BAUBAU, BP – Isu pemekaran Daerah Otonomi Baru (DOB) di Sulawesi Tenggara (Sultra) termasuk pembentukan Propinsi Kepupalaun Buton (kepton) kembali menjadi “jualan politk” pasangan Calon Gubernur dan Wakil Gubenrnur Sultra. Termasuk Asrun-Hugua mengaku jika terpilih sebagai Gubernur Sultra peroide 2018-2023 yakni, mendekatkan pelayanan publik birokrasi Pemerintah dengan masyarakat.

Demikian diungkapkan Bakal Calon (Balon) Gubernur Sultra Asrun saat di temui Baubau Post usai acara Latihan Kader Amanat Dasar (LKAD) gelombang II Provinsi Sultra di salah satu hotel di Kota Buabau, kamis (21/12).

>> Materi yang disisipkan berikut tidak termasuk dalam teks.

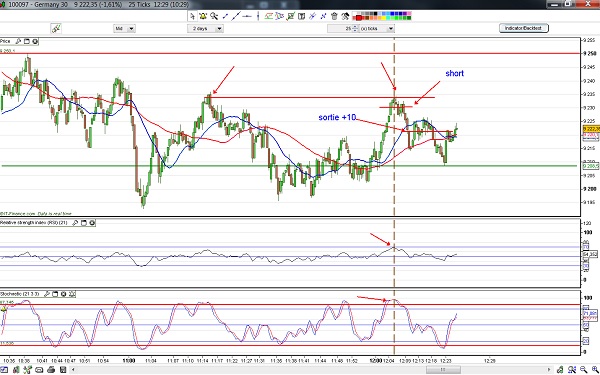The image size is (600, 375).
Task: Activate the zoom magnifier tool
Action: 214,16
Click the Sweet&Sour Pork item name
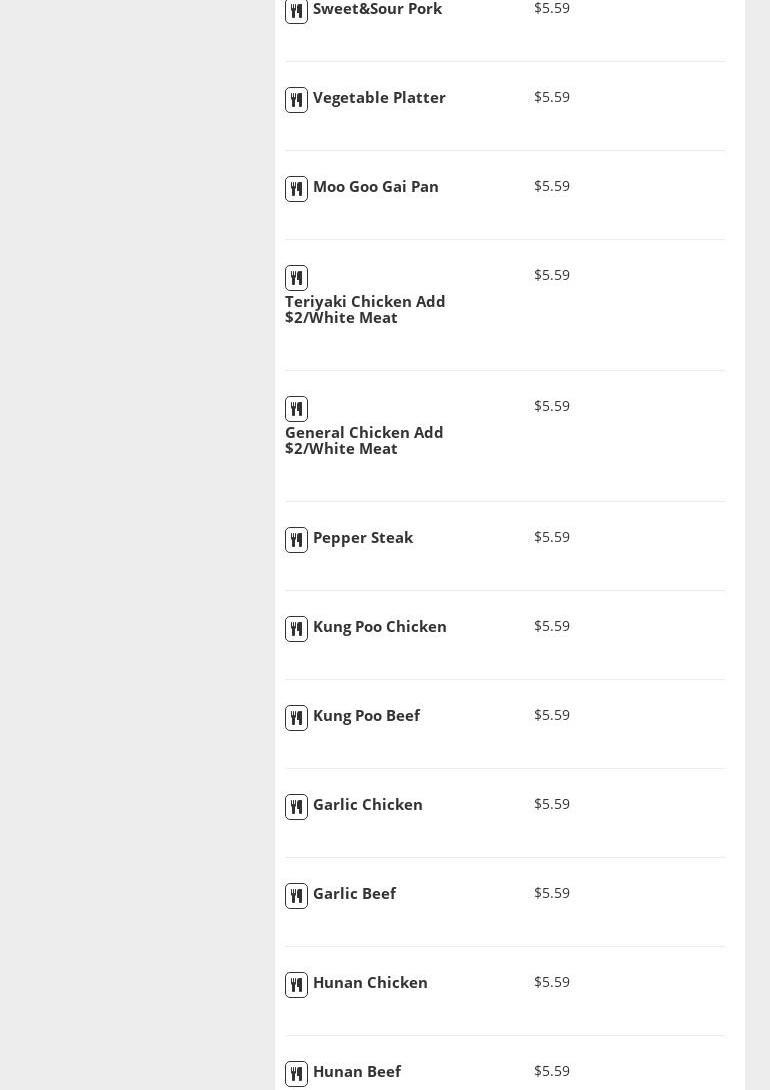The image size is (770, 1090). 377,9
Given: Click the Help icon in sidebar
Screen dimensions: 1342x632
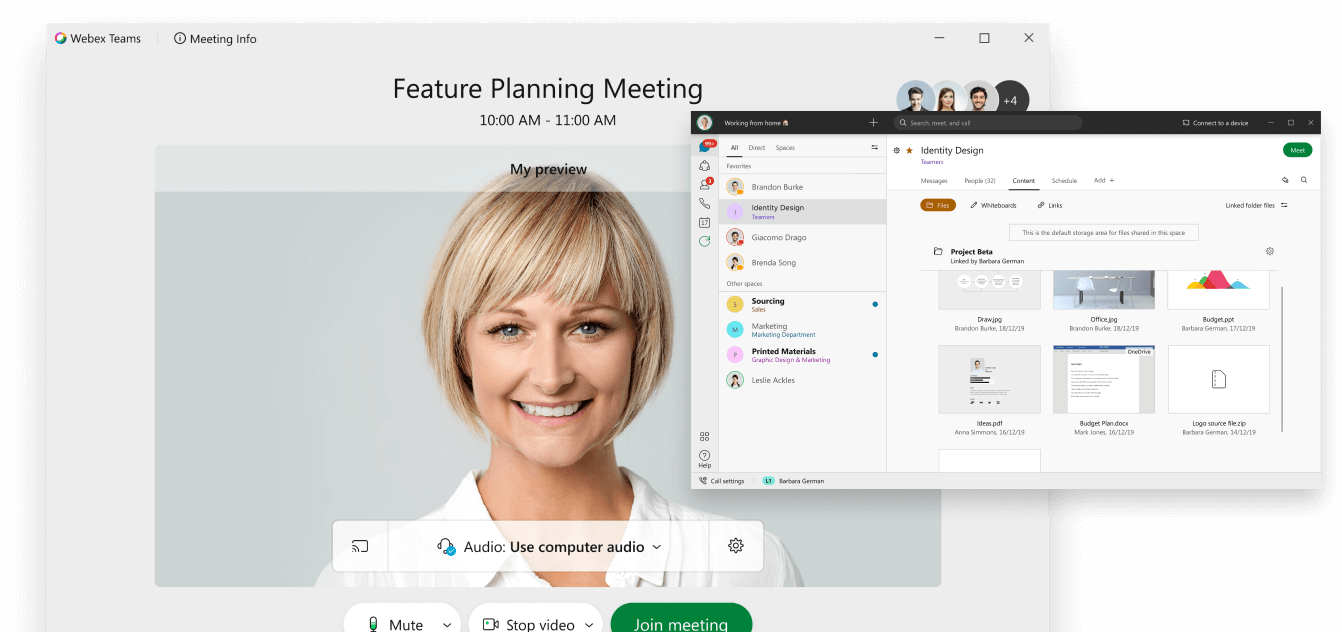Looking at the screenshot, I should coord(705,457).
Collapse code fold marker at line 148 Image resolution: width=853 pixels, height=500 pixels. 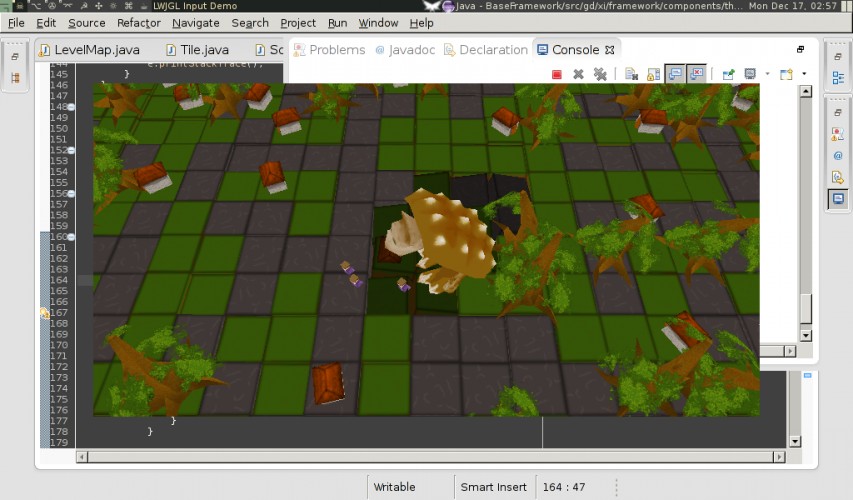[71, 107]
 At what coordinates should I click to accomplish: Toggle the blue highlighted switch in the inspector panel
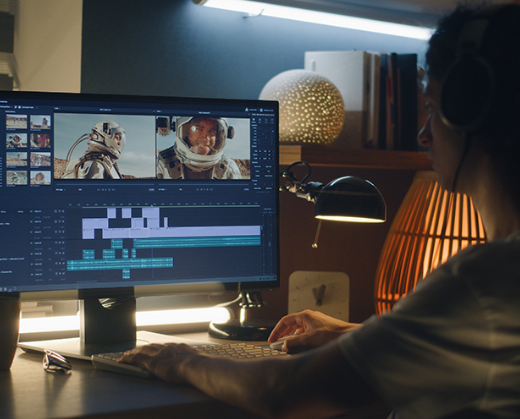pos(273,131)
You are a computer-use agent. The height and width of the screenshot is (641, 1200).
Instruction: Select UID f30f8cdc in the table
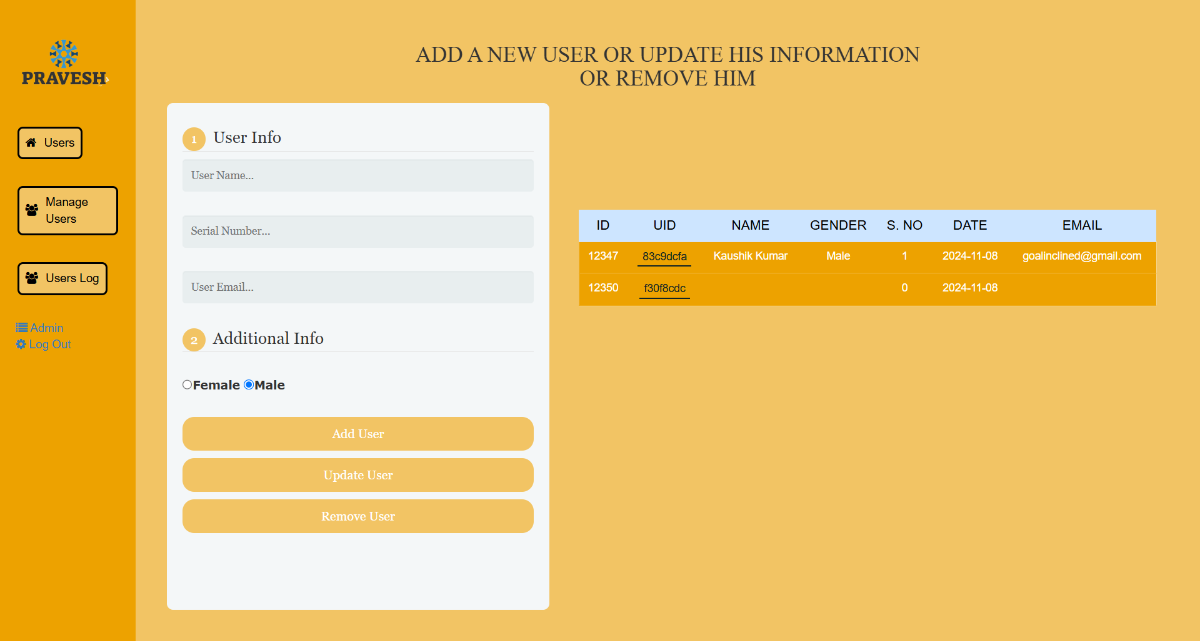click(x=664, y=289)
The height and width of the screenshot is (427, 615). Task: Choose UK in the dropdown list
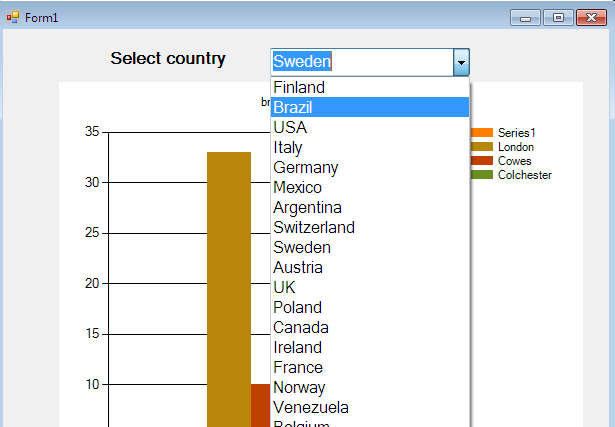[x=285, y=288]
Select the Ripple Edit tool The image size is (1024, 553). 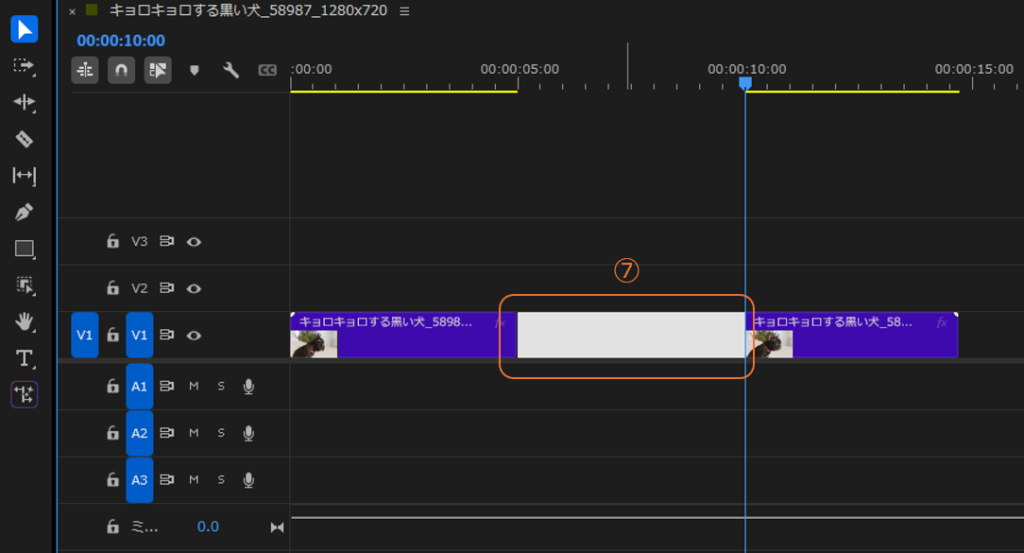(x=24, y=102)
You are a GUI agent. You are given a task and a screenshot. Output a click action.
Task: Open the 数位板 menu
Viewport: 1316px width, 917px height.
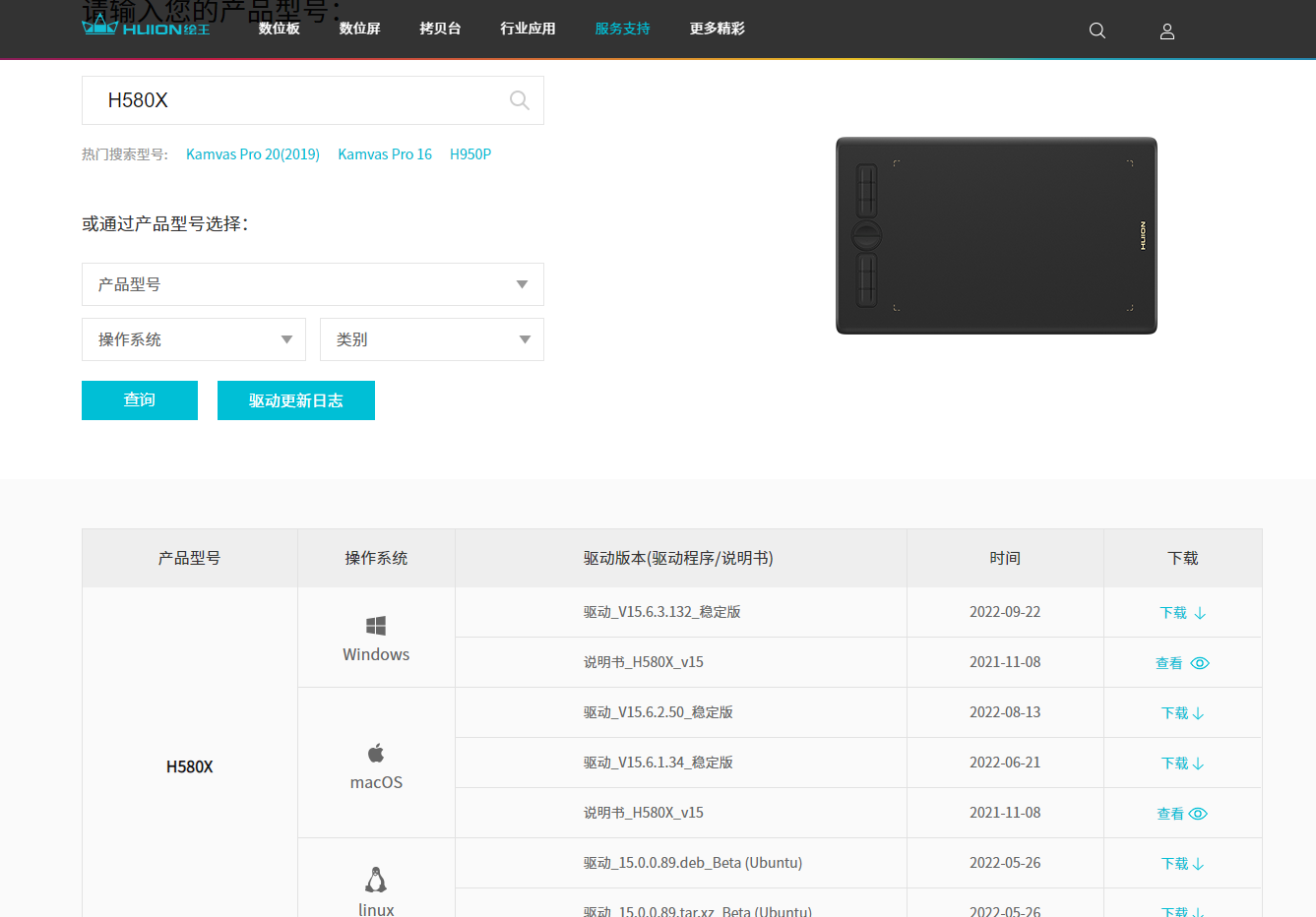(x=280, y=29)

Dikatakan, pemekaran Daerah Otonomi Baru (DOB) di wilayah Sultra menjadi salah satu program Asrun dan Hugua jika terpilih kedepannya sebagai Gubernur Sultra. Pemekaran itu bukan hanya pemekaran Provinsi Kepulauan Buton, namun juga pemekaran beberapa kabupaten lainnya.

“Pemekaran kabupaten seperti daerah Kabaena, Muna Timur, Konawe Timur, Kolaka Selatan dan Kota Raha,”kata Asrun.

Untuk mengefisienkan birokrasi dan mendekatkan pelayanan pemerintah kepada masyarakat. Dirinya menargetkan akan mendapatkan suara yang cukup besar di Kota Baubau, pasalnya dirinya melihat kader PAN cukup solid di Kota Baubau dan partai cukup dominan.

Dia menambahkan, kedatangannya di Kota Baubau baru sebatas silaturahmi dan konsolidasi internal partai dan belum lakukan konsolidasi lintas partai. Kedepan dirinya dan pasangannya (Hugua-red) akan membahas bagai mana mengsolidkan semua barisan relawan dan partai pengusung.